Stored data
◇ ◇ ◇

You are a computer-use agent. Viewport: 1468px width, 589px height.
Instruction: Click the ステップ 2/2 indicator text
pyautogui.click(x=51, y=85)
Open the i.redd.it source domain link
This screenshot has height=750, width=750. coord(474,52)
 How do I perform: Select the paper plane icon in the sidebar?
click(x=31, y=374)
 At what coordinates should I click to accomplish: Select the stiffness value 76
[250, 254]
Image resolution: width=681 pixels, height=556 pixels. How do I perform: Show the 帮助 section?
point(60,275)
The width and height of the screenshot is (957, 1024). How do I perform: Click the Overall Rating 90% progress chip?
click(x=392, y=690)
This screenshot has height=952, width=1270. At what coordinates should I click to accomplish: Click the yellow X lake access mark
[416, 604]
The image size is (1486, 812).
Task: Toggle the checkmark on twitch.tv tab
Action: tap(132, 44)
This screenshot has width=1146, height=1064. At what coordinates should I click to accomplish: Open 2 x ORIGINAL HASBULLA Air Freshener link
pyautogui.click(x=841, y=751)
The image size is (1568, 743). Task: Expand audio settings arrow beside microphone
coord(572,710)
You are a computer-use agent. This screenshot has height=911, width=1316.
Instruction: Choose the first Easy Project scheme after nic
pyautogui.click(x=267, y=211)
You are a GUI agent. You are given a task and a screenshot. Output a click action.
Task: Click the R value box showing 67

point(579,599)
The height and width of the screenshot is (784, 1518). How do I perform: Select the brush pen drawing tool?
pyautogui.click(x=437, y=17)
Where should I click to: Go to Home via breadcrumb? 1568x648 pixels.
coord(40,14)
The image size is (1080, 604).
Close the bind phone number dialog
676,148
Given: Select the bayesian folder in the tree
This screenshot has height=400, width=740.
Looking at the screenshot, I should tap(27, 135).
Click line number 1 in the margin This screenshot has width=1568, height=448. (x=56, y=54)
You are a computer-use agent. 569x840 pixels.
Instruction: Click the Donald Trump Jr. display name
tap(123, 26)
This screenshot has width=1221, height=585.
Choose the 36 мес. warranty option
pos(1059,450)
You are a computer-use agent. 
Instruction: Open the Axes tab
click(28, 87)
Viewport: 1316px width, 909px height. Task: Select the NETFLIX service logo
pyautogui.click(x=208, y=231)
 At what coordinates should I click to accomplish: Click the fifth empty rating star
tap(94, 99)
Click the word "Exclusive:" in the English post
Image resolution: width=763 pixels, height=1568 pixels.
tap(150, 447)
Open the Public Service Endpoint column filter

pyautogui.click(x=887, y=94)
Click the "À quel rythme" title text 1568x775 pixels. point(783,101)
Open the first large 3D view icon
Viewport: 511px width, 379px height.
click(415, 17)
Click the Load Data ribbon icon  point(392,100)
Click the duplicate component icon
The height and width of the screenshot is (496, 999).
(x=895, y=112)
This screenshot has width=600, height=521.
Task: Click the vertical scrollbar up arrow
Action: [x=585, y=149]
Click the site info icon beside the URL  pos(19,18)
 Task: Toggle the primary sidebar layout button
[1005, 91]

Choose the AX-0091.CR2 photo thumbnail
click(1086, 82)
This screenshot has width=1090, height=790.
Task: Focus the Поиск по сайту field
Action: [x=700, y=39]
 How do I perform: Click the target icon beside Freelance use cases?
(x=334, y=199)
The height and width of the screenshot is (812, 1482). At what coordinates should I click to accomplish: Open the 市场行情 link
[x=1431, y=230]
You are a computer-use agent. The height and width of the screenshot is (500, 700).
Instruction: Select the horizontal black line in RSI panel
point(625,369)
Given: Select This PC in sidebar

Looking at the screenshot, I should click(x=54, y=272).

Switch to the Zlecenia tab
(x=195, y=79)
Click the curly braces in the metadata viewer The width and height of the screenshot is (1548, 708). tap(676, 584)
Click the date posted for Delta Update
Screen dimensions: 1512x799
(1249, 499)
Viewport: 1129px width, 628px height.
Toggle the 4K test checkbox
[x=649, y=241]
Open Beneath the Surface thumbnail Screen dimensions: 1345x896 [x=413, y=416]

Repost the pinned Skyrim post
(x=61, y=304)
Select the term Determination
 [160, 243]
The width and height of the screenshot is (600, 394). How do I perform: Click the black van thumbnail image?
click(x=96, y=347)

◇ ◇ ◇

| GOAL OF THE EXERCISE |
An exact copy of the entries from the line containing "Click the curly" through the last line is the expected answer.

| RESULT OF THIS EXERCISE |
Click the curly braces in the metadata viewer The width and height of the screenshot is (1548, 708). tap(676, 584)
Click the date posted for Delta Update
Screen dimensions: 1512x799
(1249, 499)
Viewport: 1129px width, 628px height.
Toggle the 4K test checkbox
[x=649, y=241]
Open Beneath the Surface thumbnail Screen dimensions: 1345x896 [x=413, y=416]

Repost the pinned Skyrim post
(x=61, y=304)
Select the term Determination
 [160, 243]
The width and height of the screenshot is (600, 394). How do I perform: Click the black van thumbnail image?
click(x=96, y=347)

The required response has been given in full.